Title: A Willing
Victim
When I was
in college I really enjoyed praise-and-worship music. I still do, really, but
don’t get much of a chance to praise God with it nowadays. But I recall that
many of the songs had themes such as:
-
I surrender all to You, Lord
-
Lord, I give You my life
-
You, Lord, are my everything and I want nothing apart
from You
These songs were really genuine
prayers for me. When I sang them, I put my
soul into these lyrics. Yet, little did I know that when I
offered the Lord my life, He would take me up on the offer.
It’s always
hard to be clay in the Lord’s hands, but times like this are especially
difficult. I just received word a couple of weeks ago that I will be moving on
from my beloved St. Johns in Severna
Park to take up a new assignment at St. Timothy’s in Walkersville.
After having been at St. Johns
for two years, I have truly fallen in love with the place and with the people.
They really become a family to a priest or seminarian, and I am truly saddened
to leave.
And yet,
how can I take back my self-gift to the Lord? Even before I ever became a
seminarian, I gave my life to Christ – so if He asks me to go somewhere or do
something, how can I go back on my promise to be His forever? He’s worth committing
our lives to – He is pure Love Himself, the only Truth worth dying for.
This
thought helps me during those difficult moments, like leaving a beloved parish.

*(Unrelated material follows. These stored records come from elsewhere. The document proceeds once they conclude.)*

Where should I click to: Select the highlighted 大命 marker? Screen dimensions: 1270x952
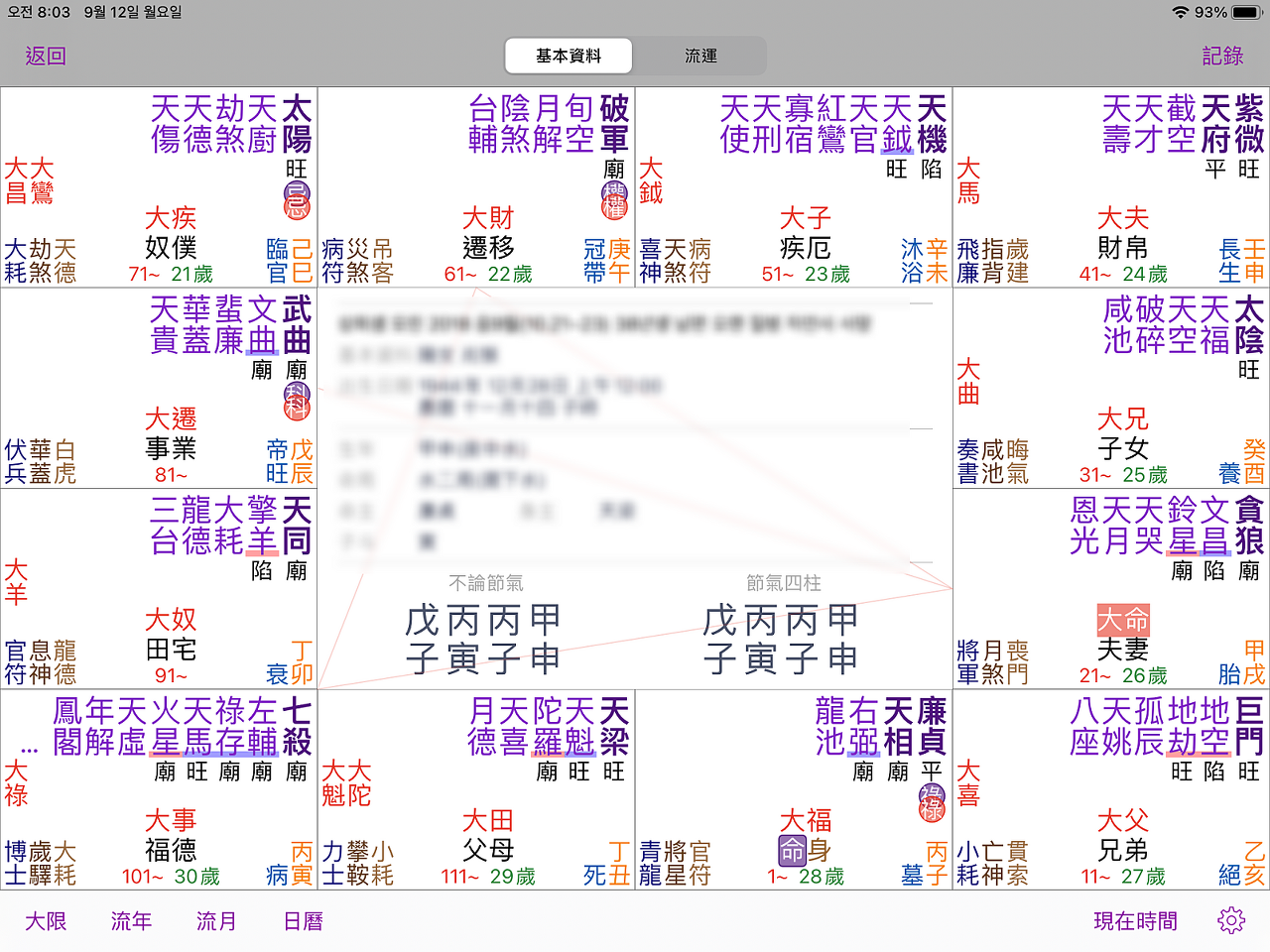[1123, 620]
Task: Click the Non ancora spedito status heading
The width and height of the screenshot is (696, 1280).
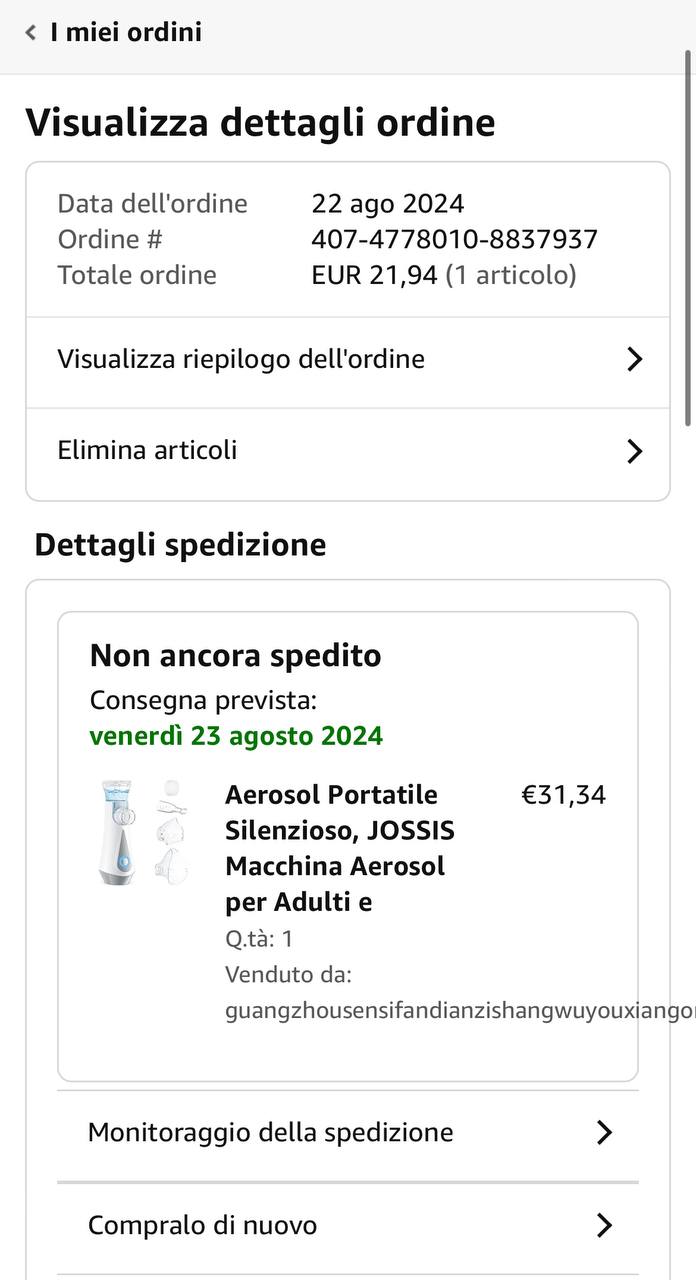Action: click(x=236, y=656)
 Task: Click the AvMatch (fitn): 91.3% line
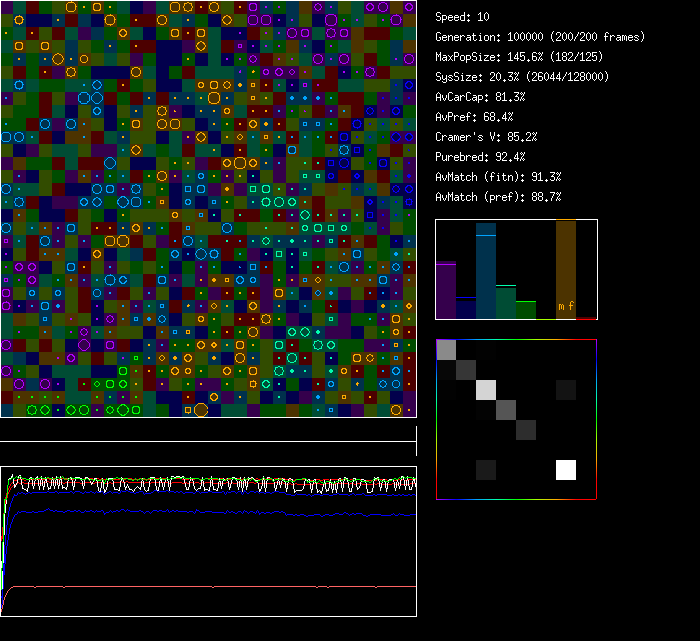[498, 177]

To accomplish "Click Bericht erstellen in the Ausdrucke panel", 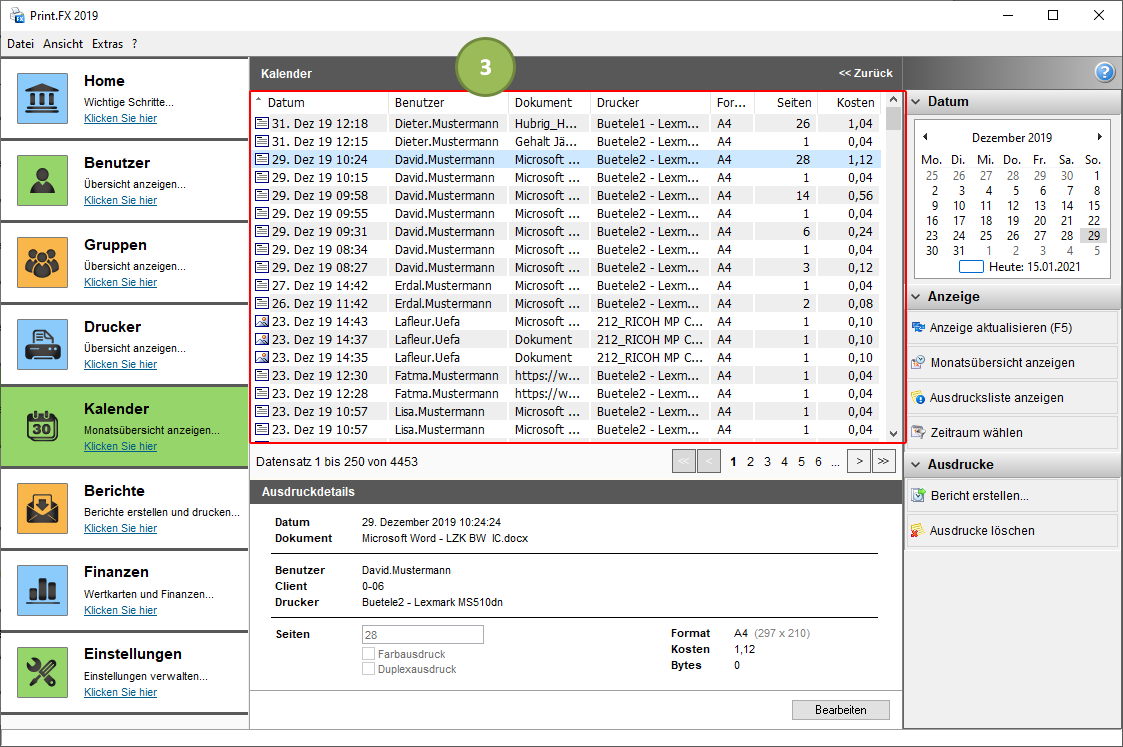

I have given myself to Him, and I belong to Him, and not to the people, as much
as I love them. He is the only unchanging reality in my life.
The day
that I found out I was leaving St.
Johns , the reading in Evening Prayer was from Hebrews:
“For here we have no lasting city; we are seeking one which is to come.” How
true. Nothing in this world lasts – the harder we grasp after that which cannot
last, the more painful the loss when it comes to an end.
And yet
there is such great peace in self-surrender. It’s odd to think that sorrow and
peace can coexist within a soul, and yet in Christ, it can. I think of Mary at
the foot of the Cross, completely resigned to God’s will, yet filled with more
sorrow than has ever been known. We will forever have times of sorrow in this
life because we were made for eternity. We have no home here – we are pilgrims
longing for our Heavenly homeland.
And that, I
suppose, is why I can joyfully embrace the priesthood despite the sacrifices
that I know come with it. Because we were made, not for this world, but for
eternal joy. This joy only comes to those who surrender themselves to Him Who
is Love.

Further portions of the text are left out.